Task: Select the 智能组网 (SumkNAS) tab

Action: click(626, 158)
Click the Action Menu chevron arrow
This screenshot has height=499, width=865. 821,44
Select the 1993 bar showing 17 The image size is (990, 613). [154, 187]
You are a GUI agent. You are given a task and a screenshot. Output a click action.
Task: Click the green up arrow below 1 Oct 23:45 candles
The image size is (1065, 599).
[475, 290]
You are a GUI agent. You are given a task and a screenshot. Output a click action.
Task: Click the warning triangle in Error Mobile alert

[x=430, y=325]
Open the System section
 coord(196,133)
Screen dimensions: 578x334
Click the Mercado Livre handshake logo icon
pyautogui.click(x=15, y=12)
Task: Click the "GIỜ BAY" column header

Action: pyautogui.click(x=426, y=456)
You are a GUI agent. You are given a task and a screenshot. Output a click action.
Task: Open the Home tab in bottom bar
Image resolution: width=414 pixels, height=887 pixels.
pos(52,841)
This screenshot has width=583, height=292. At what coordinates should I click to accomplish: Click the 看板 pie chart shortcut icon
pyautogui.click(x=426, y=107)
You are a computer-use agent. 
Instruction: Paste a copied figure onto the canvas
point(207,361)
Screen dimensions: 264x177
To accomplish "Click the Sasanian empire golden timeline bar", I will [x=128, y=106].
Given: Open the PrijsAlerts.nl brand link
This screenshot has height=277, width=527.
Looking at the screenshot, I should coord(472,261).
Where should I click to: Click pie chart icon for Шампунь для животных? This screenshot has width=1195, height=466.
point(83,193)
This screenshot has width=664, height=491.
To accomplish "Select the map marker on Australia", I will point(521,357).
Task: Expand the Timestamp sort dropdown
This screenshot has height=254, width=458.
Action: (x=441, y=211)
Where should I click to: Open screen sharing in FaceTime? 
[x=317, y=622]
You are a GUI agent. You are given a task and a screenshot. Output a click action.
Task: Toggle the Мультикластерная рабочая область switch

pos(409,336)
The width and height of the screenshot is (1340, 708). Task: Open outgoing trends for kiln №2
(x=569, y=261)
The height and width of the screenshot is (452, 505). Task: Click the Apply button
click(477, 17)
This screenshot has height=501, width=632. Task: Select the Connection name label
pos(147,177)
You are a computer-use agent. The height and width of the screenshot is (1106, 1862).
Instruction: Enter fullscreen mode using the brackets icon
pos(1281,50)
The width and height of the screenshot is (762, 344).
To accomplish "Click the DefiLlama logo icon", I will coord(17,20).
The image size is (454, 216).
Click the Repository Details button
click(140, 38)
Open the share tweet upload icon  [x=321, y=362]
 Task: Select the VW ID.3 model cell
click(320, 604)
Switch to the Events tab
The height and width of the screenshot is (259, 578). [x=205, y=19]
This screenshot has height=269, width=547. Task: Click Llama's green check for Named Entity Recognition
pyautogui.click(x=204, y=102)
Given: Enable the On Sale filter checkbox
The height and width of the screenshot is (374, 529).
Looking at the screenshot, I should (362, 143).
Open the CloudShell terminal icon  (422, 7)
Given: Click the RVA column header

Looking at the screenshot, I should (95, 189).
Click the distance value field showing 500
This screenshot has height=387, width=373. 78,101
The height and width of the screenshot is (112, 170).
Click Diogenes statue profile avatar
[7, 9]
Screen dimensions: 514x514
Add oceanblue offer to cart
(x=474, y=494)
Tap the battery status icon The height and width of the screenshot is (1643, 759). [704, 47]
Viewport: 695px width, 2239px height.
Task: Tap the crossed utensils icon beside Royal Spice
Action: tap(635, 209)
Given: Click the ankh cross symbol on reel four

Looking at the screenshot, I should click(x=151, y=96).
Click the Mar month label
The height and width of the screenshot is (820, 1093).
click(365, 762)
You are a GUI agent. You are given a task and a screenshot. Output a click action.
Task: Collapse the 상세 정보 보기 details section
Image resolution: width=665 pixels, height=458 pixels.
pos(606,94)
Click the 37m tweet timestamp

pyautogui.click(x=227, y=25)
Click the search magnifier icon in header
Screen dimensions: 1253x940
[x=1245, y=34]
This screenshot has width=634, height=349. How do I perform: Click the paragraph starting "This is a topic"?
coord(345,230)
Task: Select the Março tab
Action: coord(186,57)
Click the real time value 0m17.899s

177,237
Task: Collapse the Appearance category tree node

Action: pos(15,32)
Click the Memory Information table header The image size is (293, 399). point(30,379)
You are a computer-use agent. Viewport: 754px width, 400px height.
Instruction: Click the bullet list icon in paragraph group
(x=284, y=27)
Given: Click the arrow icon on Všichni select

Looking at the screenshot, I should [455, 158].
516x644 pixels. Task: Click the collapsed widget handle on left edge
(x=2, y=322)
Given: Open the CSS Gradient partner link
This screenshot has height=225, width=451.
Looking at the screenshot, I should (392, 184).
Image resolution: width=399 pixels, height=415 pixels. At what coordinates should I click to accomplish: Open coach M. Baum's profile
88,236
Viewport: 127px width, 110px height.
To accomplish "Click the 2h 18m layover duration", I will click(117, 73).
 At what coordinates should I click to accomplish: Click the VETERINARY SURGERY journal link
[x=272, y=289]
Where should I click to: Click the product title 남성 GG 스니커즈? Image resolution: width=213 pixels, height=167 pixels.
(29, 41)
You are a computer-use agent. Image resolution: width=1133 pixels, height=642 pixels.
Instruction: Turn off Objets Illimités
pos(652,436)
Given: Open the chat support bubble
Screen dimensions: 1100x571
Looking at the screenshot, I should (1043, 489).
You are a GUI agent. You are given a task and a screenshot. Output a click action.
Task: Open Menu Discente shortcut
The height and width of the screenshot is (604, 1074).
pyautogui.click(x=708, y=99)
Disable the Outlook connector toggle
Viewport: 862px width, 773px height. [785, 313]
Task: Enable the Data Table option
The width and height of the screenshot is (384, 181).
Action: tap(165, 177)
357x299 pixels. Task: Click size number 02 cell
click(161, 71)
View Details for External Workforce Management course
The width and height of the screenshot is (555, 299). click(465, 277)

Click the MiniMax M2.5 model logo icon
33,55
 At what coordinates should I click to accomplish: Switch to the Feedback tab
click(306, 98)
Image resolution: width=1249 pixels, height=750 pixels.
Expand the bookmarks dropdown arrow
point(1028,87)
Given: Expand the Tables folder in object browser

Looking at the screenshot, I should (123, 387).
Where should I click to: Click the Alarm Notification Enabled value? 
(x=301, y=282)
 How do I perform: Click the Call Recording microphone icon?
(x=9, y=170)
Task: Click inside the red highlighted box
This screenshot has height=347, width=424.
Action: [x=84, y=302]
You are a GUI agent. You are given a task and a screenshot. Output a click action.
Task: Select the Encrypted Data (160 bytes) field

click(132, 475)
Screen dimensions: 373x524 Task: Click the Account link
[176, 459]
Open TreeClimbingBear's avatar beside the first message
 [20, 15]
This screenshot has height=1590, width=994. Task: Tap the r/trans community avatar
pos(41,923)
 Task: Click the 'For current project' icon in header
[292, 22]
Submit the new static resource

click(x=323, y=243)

_Problem to work on_. Give back the complete material verbatim.

_Response below_.
Task: Select the 智能组网 (SumkNAS) tab

Action: click(626, 158)
Click the Action Menu chevron arrow
This screenshot has height=499, width=865. 821,44
Select the 1993 bar showing 17 The image size is (990, 613). [154, 187]
You are a GUI agent. You are given a task and a screenshot. Output a click action.
Task: Click the green up arrow below 1 Oct 23:45 candles
The image size is (1065, 599).
[475, 290]
You are a GUI agent. You are given a task and a screenshot. Output a click action.
Task: Click the warning triangle in Error Mobile alert

[x=430, y=325]
Open the System section
 coord(196,133)
Screen dimensions: 578x334
Click the Mercado Livre handshake logo icon
pyautogui.click(x=15, y=12)
Task: Click the "GIỜ BAY" column header

Action: pyautogui.click(x=426, y=456)
You are a GUI agent. You are given a task and a screenshot. Output a click action.
Task: Open the Home tab in bottom bar
Image resolution: width=414 pixels, height=887 pixels.
pos(52,841)
This screenshot has width=583, height=292. At what coordinates should I click to accomplish: Click the 看板 pie chart shortcut icon
pyautogui.click(x=426, y=107)
You are a computer-use agent. 
Instruction: Paste a copied figure onto the canvas
point(207,361)
Screen dimensions: 264x177
To accomplish "Click the Sasanian empire golden timeline bar", I will [x=128, y=106].
Given: Open the PrijsAlerts.nl brand link
This screenshot has height=277, width=527.
Looking at the screenshot, I should coord(472,261).
Where should I click to: Click pie chart icon for Шампунь для животных? This screenshot has width=1195, height=466.
point(83,193)
This screenshot has width=664, height=491.
To accomplish "Select the map marker on Australia", I will point(521,357).
Task: Expand the Timestamp sort dropdown
This screenshot has height=254, width=458.
Action: (x=441, y=211)
Where should I click to: Open screen sharing in FaceTime? 
[x=317, y=622]
You are a GUI agent. You are given a task and a screenshot. Output a click action.
Task: Toggle the Мультикластерная рабочая область switch

pos(409,336)
The width and height of the screenshot is (1340, 708). Task: Open outgoing trends for kiln №2
(x=569, y=261)
The height and width of the screenshot is (452, 505). Task: Click the Apply button
click(477, 17)
This screenshot has height=501, width=632. Task: Select the Connection name label
pos(147,177)
You are a computer-use agent. The height and width of the screenshot is (1106, 1862).
Instruction: Enter fullscreen mode using the brackets icon
pos(1281,50)
The width and height of the screenshot is (762, 344).
To accomplish "Click the DefiLlama logo icon", I will coord(17,20).
The image size is (454, 216).
Click the Repository Details button
click(140, 38)
Open the share tweet upload icon  [x=321, y=362]
 Task: Select the VW ID.3 model cell
click(320, 604)
Switch to the Events tab
The height and width of the screenshot is (259, 578). [x=205, y=19]
This screenshot has height=269, width=547. Task: Click Llama's green check for Named Entity Recognition
pyautogui.click(x=204, y=102)
Given: Enable the On Sale filter checkbox
The height and width of the screenshot is (374, 529).
Looking at the screenshot, I should (362, 143).
Open the CloudShell terminal icon  (422, 7)
Given: Click the RVA column header

Looking at the screenshot, I should (95, 189).
Click the distance value field showing 500
This screenshot has height=387, width=373. 78,101
The height and width of the screenshot is (112, 170).
Click Diogenes statue profile avatar
[7, 9]
Screen dimensions: 514x514
Add oceanblue offer to cart
(x=474, y=494)
Tap the battery status icon The height and width of the screenshot is (1643, 759). [704, 47]
Viewport: 695px width, 2239px height.
Task: Tap the crossed utensils icon beside Royal Spice
Action: tap(635, 209)
Given: Click the ankh cross symbol on reel four

Looking at the screenshot, I should click(x=151, y=96).
Click the Mar month label
The height and width of the screenshot is (820, 1093).
click(365, 762)
You are a GUI agent. You are given a task and a screenshot. Output a click action.
Task: Collapse the 상세 정보 보기 details section
Image resolution: width=665 pixels, height=458 pixels.
pos(606,94)
Click the 37m tweet timestamp

pyautogui.click(x=227, y=25)
Click the search magnifier icon in header
Screen dimensions: 1253x940
[x=1245, y=34]
This screenshot has width=634, height=349. How do I perform: Click the paragraph starting "This is a topic"?
coord(345,230)
Task: Select the Março tab
Action: coord(186,57)
Click the real time value 0m17.899s

177,237
Task: Collapse the Appearance category tree node

Action: pos(15,32)
Click the Memory Information table header The image size is (293, 399). point(30,379)
You are a computer-use agent. Viewport: 754px width, 400px height.
Instruction: Click the bullet list icon in paragraph group
(x=284, y=27)
Given: Click the arrow icon on Všichni select

Looking at the screenshot, I should [455, 158].
516x644 pixels. Task: Click the collapsed widget handle on left edge
(x=2, y=322)
Given: Open the CSS Gradient partner link
This screenshot has height=225, width=451.
Looking at the screenshot, I should (392, 184).
Image resolution: width=399 pixels, height=415 pixels. At what coordinates should I click to accomplish: Open coach M. Baum's profile
88,236
Viewport: 127px width, 110px height.
To accomplish "Click the 2h 18m layover duration", I will click(117, 73).
 At what coordinates should I click to accomplish: Click the VETERINARY SURGERY journal link
[x=272, y=289]
Where should I click to: Click the product title 남성 GG 스니커즈? Image resolution: width=213 pixels, height=167 pixels.
(29, 41)
You are a computer-use agent. Image resolution: width=1133 pixels, height=642 pixels.
Instruction: Turn off Objets Illimités
pos(652,436)
Given: Open the chat support bubble
Screen dimensions: 1100x571
Looking at the screenshot, I should (1043, 489).
You are a GUI agent. You are given a task and a screenshot. Output a click action.
Task: Open Menu Discente shortcut
The height and width of the screenshot is (604, 1074).
pyautogui.click(x=708, y=99)
Disable the Outlook connector toggle
Viewport: 862px width, 773px height. [785, 313]
Task: Enable the Data Table option
The width and height of the screenshot is (384, 181).
Action: tap(165, 177)
357x299 pixels. Task: Click size number 02 cell
click(161, 71)
View Details for External Workforce Management course
The width and height of the screenshot is (555, 299). click(465, 277)

Click the MiniMax M2.5 model logo icon
33,55
 At what coordinates should I click to accomplish: Switch to the Feedback tab
click(306, 98)
Image resolution: width=1249 pixels, height=750 pixels.
Expand the bookmarks dropdown arrow
point(1028,87)
Given: Expand the Tables folder in object browser

Looking at the screenshot, I should (123, 387).
Where should I click to: Click the Alarm Notification Enabled value? 
(x=301, y=282)
 How do I perform: Click the Call Recording microphone icon?
(x=9, y=170)
Task: Click inside the red highlighted box
This screenshot has height=347, width=424.
Action: [x=84, y=302]
You are a GUI agent. You are given a task and a screenshot. Output a click action.
Task: Select the Encrypted Data (160 bytes) field

click(132, 475)
Screen dimensions: 373x524 Task: Click the Account link
[176, 459]
Open TreeClimbingBear's avatar beside the first message
 [20, 15]
This screenshot has height=1590, width=994. Task: Tap the r/trans community avatar
pos(41,923)
 Task: Click the 'For current project' icon in header
[292, 22]
Submit the new static resource

click(x=323, y=243)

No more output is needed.